Start of Records shown

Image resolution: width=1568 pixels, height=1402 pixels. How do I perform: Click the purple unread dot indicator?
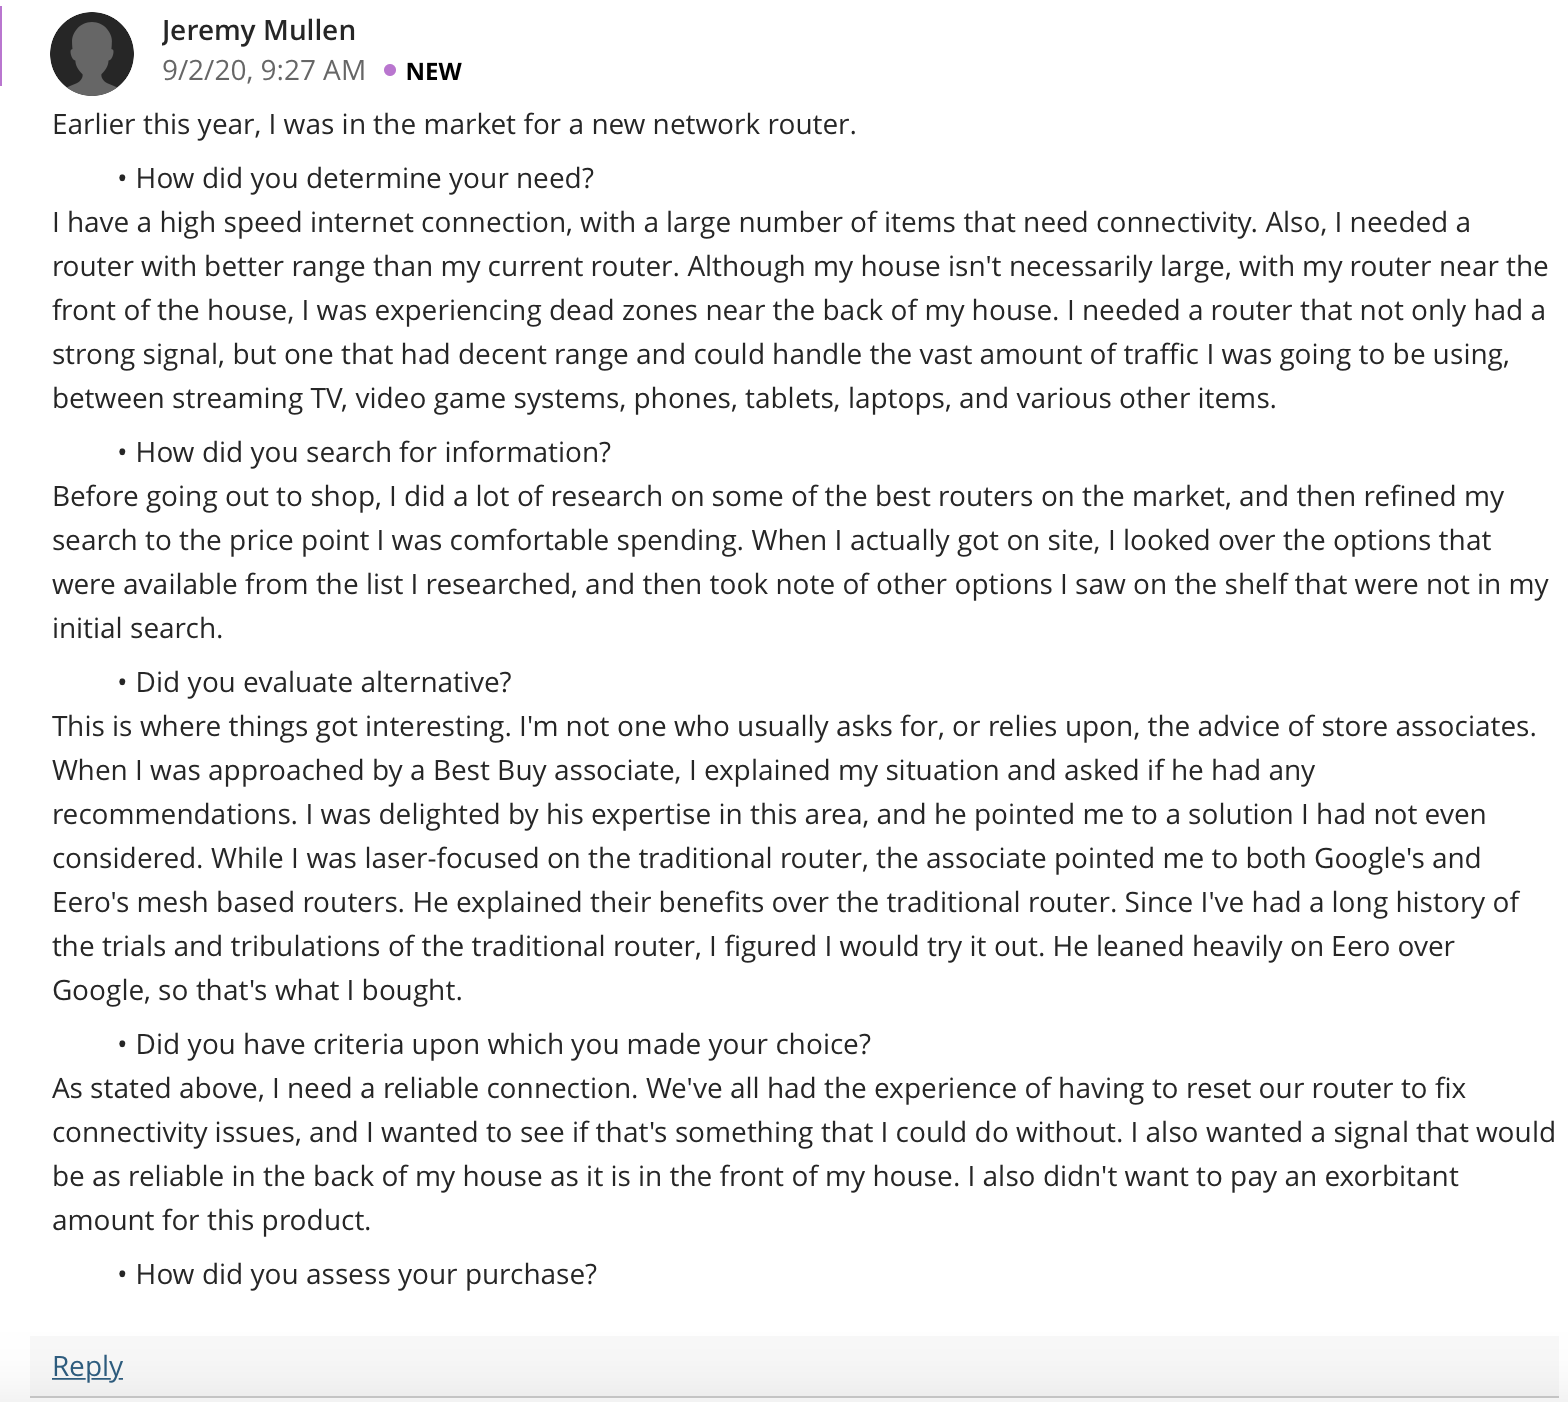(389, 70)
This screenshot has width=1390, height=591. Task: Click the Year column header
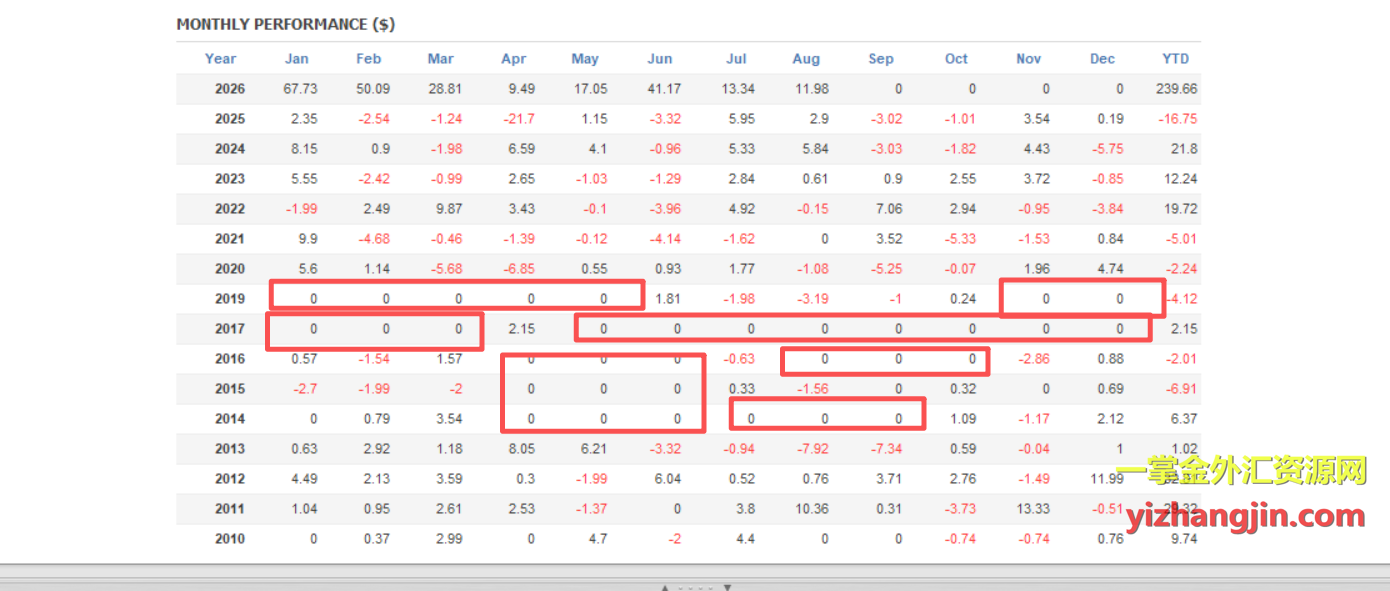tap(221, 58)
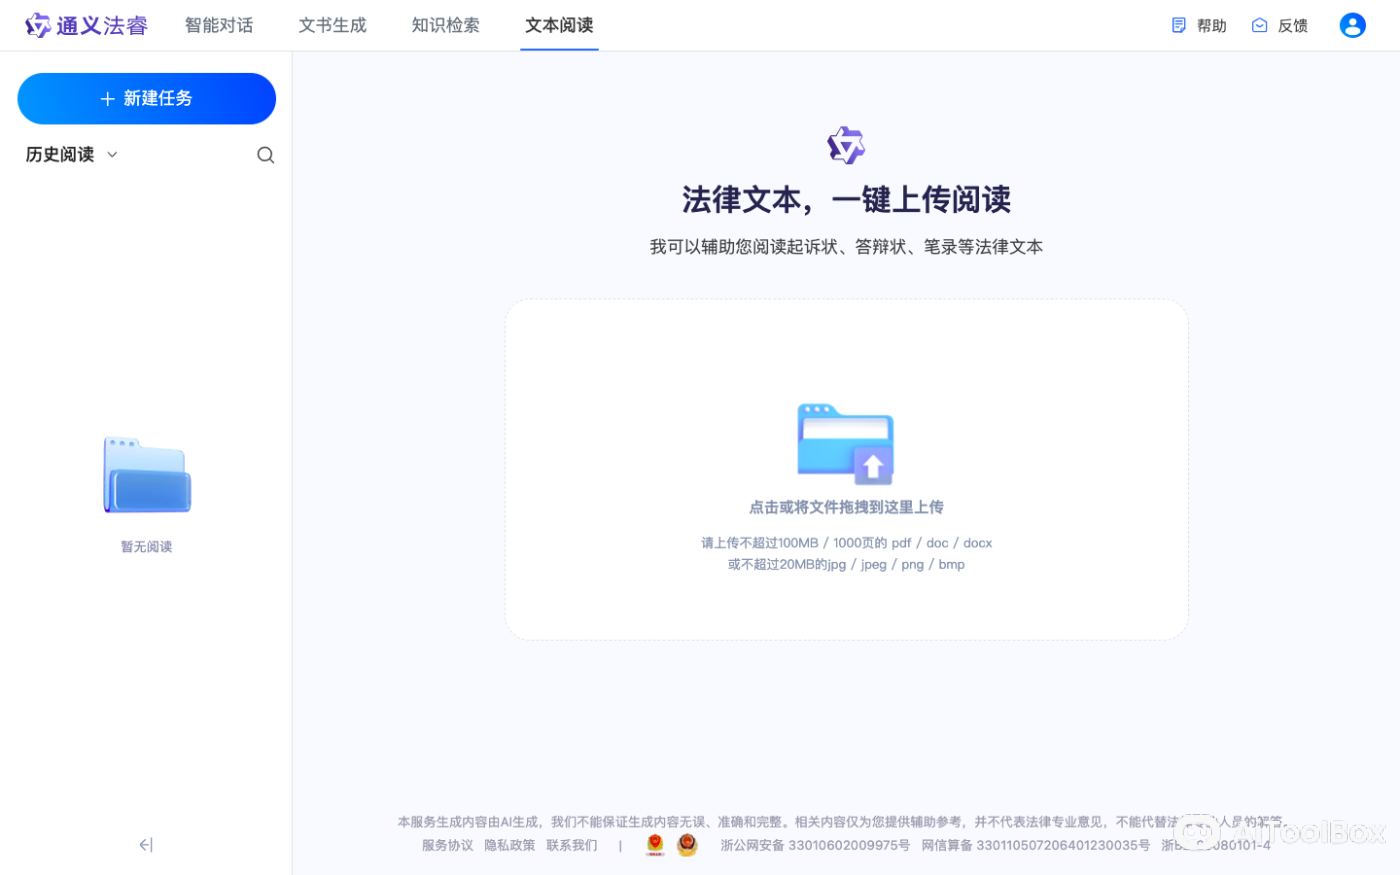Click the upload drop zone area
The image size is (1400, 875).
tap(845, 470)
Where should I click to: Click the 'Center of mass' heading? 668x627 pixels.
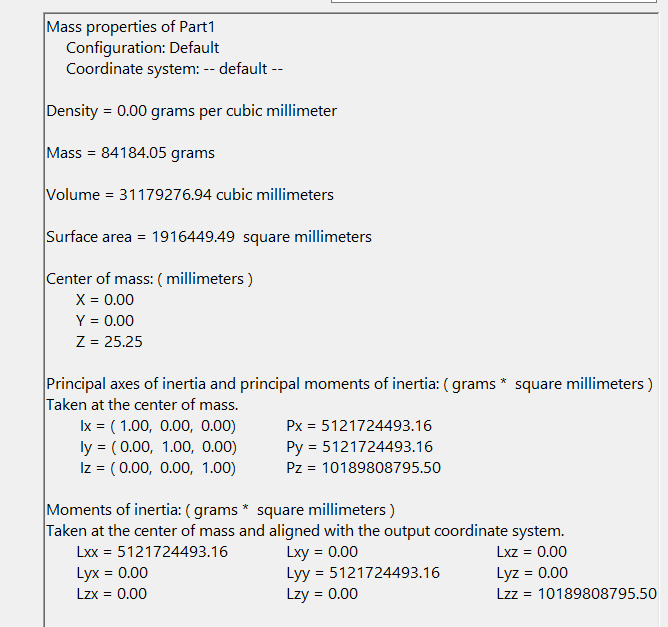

End of Records shown

Pictures are to be dropped, and the remaining data set down exactly.

### Answer section:
Image resolution: width=1568 pixels, height=1402 pixels. How do I perform: Click the purple unread dot indicator?
(389, 70)
This screenshot has width=1390, height=591. Task: Click the Year column header
tap(221, 58)
Click the upload drop zone area
The image size is (1400, 875).
tap(845, 470)
Where should I click to: Click the 'Center of mass' heading? 668x627 pixels.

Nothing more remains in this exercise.